A Canadian tribunal has ruled that an LGBTQ organization’s human rights complaint against a Catholic parish can proceed. The lawsuit centers on the parish’s refusal to rent its community space to the LGBTQ group for a fundraising event.
According to the North Delta Reporter, Star of the Sea Parish, White Rock, British Columbia asked the tribunal to dismiss a sexual orientation discrimination suit filed against it by the White Rock Pride Society (WRPS) of South Surrey-White Rock. Bondings 2.0 previously reported that WRPS filed the human rights complaint after the parish refused WRPS to hold its annual fundraiser benefitting LGBTQ youth and seniors, “Love is Love,” on parish property.
The Canadian Human Rights Tribunal will adjudicate the complaint during a formal hearing, though the date for that hearing has not been scheduled.

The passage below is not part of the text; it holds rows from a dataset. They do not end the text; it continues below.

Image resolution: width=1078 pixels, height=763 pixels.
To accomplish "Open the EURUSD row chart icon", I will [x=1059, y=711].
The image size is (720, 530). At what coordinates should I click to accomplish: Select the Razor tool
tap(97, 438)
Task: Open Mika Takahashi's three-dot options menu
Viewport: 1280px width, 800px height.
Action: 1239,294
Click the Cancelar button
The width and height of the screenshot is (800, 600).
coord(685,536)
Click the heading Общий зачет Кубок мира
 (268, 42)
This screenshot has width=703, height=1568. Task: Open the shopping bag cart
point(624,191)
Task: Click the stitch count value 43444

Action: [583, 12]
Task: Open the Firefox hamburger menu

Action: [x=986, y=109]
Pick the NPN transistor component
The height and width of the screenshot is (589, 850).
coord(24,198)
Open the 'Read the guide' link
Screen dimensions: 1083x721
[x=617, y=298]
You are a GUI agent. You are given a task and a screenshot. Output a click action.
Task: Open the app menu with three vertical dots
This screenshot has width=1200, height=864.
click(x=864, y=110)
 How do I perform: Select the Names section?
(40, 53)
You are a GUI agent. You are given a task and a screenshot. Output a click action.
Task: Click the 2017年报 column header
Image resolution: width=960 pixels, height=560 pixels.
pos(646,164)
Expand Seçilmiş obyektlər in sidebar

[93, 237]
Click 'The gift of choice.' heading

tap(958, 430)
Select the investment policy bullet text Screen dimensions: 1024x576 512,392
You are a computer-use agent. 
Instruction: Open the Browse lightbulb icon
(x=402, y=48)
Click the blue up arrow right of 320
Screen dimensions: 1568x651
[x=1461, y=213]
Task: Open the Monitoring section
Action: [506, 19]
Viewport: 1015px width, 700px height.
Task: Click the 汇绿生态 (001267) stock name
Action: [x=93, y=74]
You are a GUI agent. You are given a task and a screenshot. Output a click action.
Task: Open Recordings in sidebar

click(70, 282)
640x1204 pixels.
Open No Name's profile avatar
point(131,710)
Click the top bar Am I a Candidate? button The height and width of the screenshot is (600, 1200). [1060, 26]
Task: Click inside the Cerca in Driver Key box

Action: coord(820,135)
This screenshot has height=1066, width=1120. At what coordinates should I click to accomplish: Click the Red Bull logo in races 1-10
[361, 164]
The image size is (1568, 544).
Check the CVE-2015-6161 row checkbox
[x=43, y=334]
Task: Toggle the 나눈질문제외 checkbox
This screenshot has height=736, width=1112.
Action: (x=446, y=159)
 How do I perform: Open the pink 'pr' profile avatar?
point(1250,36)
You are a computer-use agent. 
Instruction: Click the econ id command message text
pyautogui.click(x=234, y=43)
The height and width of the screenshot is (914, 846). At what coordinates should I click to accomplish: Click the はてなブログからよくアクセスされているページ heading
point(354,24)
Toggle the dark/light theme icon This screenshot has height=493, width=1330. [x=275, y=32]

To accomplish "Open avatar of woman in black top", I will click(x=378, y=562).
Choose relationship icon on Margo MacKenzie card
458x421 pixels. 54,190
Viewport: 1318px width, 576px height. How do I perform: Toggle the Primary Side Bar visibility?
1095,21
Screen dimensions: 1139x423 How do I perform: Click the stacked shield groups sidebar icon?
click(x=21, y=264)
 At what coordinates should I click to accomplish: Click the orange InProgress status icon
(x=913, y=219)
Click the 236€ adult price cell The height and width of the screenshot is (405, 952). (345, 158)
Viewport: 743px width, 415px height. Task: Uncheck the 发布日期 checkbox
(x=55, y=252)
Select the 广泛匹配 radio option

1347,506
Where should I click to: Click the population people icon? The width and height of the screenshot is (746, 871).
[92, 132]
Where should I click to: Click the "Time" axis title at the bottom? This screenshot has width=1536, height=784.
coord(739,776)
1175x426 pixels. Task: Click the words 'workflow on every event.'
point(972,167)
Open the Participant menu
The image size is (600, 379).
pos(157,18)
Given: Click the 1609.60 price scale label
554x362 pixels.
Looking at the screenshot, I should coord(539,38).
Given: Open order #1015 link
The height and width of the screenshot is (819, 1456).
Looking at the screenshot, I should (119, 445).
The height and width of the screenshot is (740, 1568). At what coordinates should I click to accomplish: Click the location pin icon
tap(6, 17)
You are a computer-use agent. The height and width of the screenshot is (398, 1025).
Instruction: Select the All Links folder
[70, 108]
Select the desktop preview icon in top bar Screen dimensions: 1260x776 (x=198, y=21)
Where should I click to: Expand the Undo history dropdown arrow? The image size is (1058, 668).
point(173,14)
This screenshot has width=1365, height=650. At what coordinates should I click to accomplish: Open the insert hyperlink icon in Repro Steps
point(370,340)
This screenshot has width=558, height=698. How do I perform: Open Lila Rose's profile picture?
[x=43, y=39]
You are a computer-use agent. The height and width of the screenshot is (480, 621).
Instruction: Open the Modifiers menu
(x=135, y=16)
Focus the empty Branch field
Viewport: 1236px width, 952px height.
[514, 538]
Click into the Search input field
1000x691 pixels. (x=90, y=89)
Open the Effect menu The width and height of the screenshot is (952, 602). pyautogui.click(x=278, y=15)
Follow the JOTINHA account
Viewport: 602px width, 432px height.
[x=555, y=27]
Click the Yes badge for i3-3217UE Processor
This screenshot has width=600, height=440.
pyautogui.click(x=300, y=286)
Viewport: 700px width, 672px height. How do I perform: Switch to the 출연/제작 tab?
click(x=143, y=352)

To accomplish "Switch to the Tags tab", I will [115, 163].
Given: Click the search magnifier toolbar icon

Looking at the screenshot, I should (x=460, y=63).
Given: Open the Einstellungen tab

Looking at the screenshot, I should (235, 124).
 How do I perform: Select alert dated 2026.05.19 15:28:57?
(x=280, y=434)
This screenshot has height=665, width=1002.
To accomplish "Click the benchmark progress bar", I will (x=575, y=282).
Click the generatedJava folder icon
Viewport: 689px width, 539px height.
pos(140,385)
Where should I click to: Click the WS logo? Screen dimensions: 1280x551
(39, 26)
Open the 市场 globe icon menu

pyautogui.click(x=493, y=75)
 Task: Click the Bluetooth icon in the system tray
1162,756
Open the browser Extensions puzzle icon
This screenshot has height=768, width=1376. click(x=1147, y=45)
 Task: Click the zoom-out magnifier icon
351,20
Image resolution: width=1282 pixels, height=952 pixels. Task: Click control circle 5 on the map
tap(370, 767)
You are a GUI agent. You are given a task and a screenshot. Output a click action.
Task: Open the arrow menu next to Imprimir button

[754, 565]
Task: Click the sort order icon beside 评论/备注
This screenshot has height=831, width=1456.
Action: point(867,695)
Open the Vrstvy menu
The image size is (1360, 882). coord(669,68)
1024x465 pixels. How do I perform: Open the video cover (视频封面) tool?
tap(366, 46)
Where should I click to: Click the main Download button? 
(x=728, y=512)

James Borkowski, who oversees operations for the Archdiocese of Vancouver, explained the parish’s rejection of the fundraiser, as paraphrased last year by Peach Arch News:
“The decision to deny the event application was made because the event would be contrary to the teachings on faith and morals of the Catholic church.”
Kathleen Smith, a member of the Canadian Human Rights Tribunal, provided various reasons why the suit should proceed, as summarized by the North Delta Reporter:
“…she was not persuaded by the Star of the Sea that the Pride Society has no reasonable prospect for success in its human rights complaint.”
Despite the Tribunal’s conclusion, Smith acknowledged that the parish articulated a “‘compelling argument’ about the need to protect religious spaces.” Explaining further, she wrote:
“‘In the Parish’s view, requiring it to facilitate and tacitly support and encourage an event directly contrary to their religious teachings and beliefs on sexual morality, would amount to a disproportionate interference in the religious freedoms of the Parish.’”
Turning to the arguments presented by the WRPS, Smith explored the distinction between homosexual acts versus sexual identity, and emphasized the church’s lack of communication with the LGBTQ organization to resolve its concerns:
“‘The Society points to evidence that the Catholic Church does not condemn homosexuals, only the homosexual act. It says the Parish did not make any effort to communicate with representatives of the Society to resolve whether its concerns with the proposed fundraiser event… could be addressed by the society.'”
Smith also underscored that Star of the Sea Parish had accepted event venue applications from other non-Catholic groups, and she highlighted the need to fully understand the broader purpose of WRPS’s mission and goals:
“‘This case is complicated, however, by the fact that the Parish makes a part of its space available to those outside of its Catholic community. I agree with the Society that a determination about reasonable accommodation short of undue hardship requires the careful examination (of) complex and nuanced issues, including the meaning of Pride, as well as the competing rights of the parties in this case. In my view, these issues cannot be determined on this application and require a full hearing.'”
Seeing a judicial body analyze an LGBTQ discrimination complaint with a robust human rights lens and a thoughtful exploration of the social justice issues at hand is powerfully important. Equally important, the Canadian Human Rights Tribunal also appreciates the nuances of religious expression and applies the same human rights perspective to this Catholic parish. In contrast, it is puzzling how the Archdiocese of Vancouver determined that a fundraiser to benefit LGBTQ youth and seniors somehow runs contrary to Catholic social teaching. Unfortunately, such behavior by church leadership will continue as long as they view LGBTQ equality as an issue of sexuality rather than a human rights imperative falling squarely within the mandate of Catholic social teaching.